I mean, I tried to do something about it. I wrote my councilman -- TWICE -- and when I found out he doesn't read his emails, I emailed his assistant. I emailed the mayor. I emailed the district judge. I also posted a comment on his Facebook page. Everywhere I looked people appeared upset about the spraying. And every story I saw made it obvious that they were being ignored. Threads of comments on articles 10 or 15 posts deep with variations on, "PLEASE DON'T SPRAY US WITH YOUR POISON!" and nary a dissenting opinion in the bunch. But it all started to feel like a bunch of tiny people screaming and shaking their fists as a giant put the lid on their box. The case, it would appear, was not up for debate. The scariest part is that there's pretty much nothing we can do about it. I considered driving the hour to my parents' house in Sherman for the night, but I have to go to work in the morning. It still feels like a tough call.
It's petrifying, really.
I'm sitting on my couch at 8:30, one hour and 30 minutes from the commencement of the spraying. I look down, and I see a mosquito quietly sucking on my wrist. I chase it away to find that it has left two bites on my wrist, and I think, "Awesome. I might get West Nile AN HOUR AND A HALF before the spraying that supposed to kill the mosquitos and protect me from the West Nile while damaging my endocrine system!" It's moments like these when one really gets in touch with the feeling of powerlessness. At this point, all I can do is sit back and wait, watching to see which side is going to get me first.
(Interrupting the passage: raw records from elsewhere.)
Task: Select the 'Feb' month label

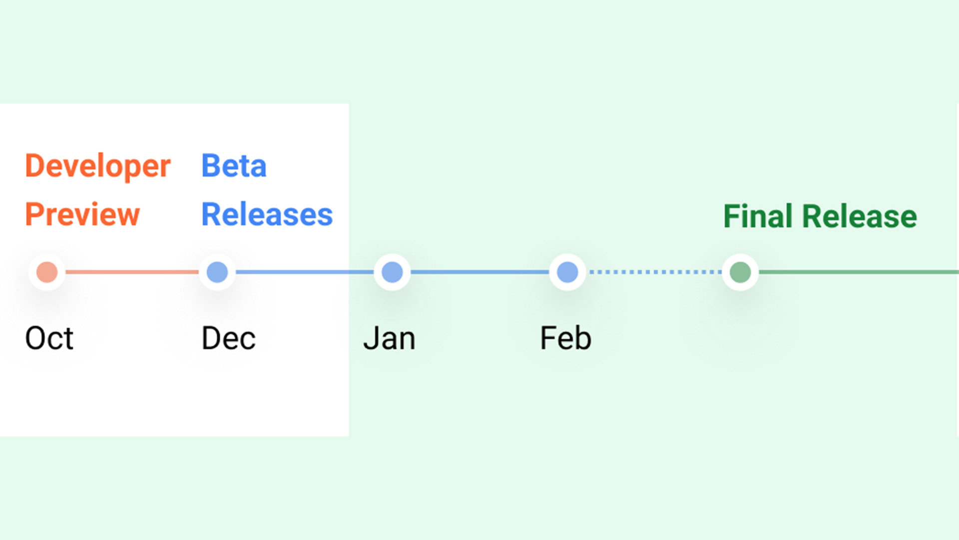Action: [x=565, y=338]
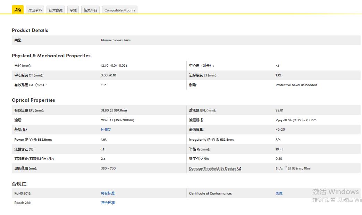Click the underlined 基底 label
This screenshot has width=362, height=215.
click(x=18, y=130)
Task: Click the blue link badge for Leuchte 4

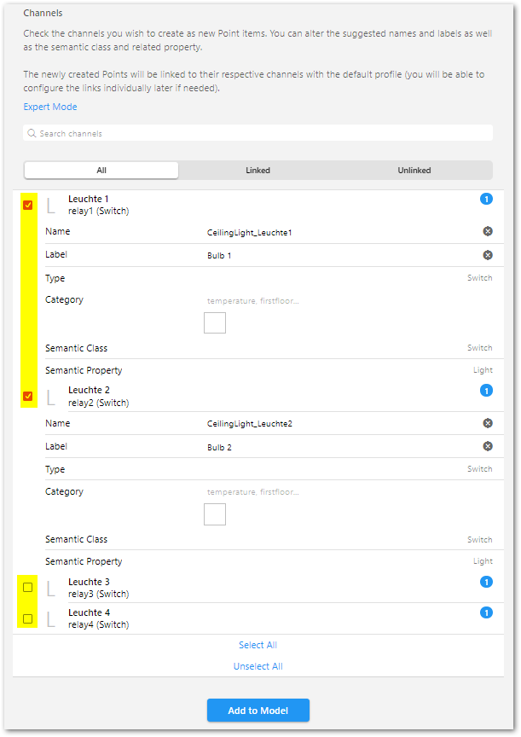Action: [x=486, y=612]
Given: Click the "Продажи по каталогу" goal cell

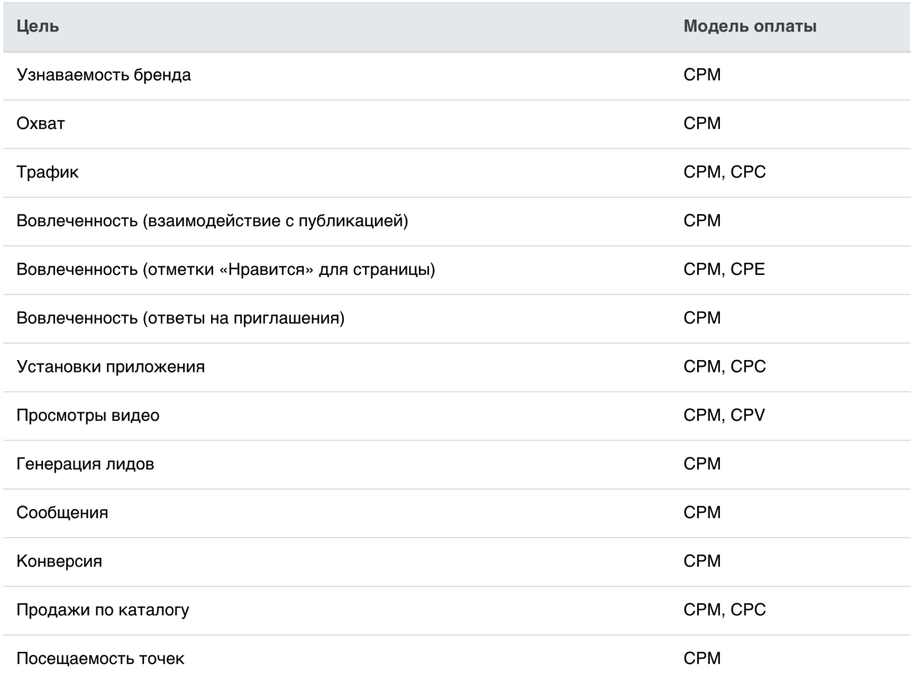Looking at the screenshot, I should 103,611.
I'm already wondering if my slight sense of fatigue is the early onslaught of West Nile. It couldn't possibly be my poor sleep habits...
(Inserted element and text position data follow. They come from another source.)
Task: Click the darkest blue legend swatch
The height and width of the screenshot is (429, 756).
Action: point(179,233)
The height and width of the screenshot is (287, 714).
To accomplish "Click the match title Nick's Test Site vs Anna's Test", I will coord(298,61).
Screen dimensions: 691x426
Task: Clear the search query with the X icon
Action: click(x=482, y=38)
So here I am, sitting on my couch, pondering the complete futility of life because of two mosquito bites and a little insecticide. Earlier, Sean asked me if I ever feel like life is an endurance test. He asked if I ever felt like I was failing that test miserably. I said I don't usually feel like I'm failing it miserably, but that's because I did A LOT of work on my perfectionism in therapy years ago. I realized it's a complete waste of time to worry about perfecting things that will seem as if to have never existed (namely myself) within 10 years of my death. I do, however, often feel like I'm not sure why I do half the shit I do. I'm not trying to be perfect, but I do schedule myself to death trying to cram as much FUN and MEANINGFULNESS into my life as possible. Then I'm faced with a moment wherein I could possibly be about to simultaneously suffer from a serious disease and the side effects of a dangerous chemical and I think, "I NEVER SHOULD'VE QUIT SMOKING!"
Apparently when faced with my own mortality, I have exactly the opposite reaction from the one you're supposed to have. I'm supposed to be sitting here wondering if I smelled enough roses or some shit. Instead, I'm lamenting all the cigarettes I did not smoke.
Although I suppose that one man's rose is another man's Camel Light.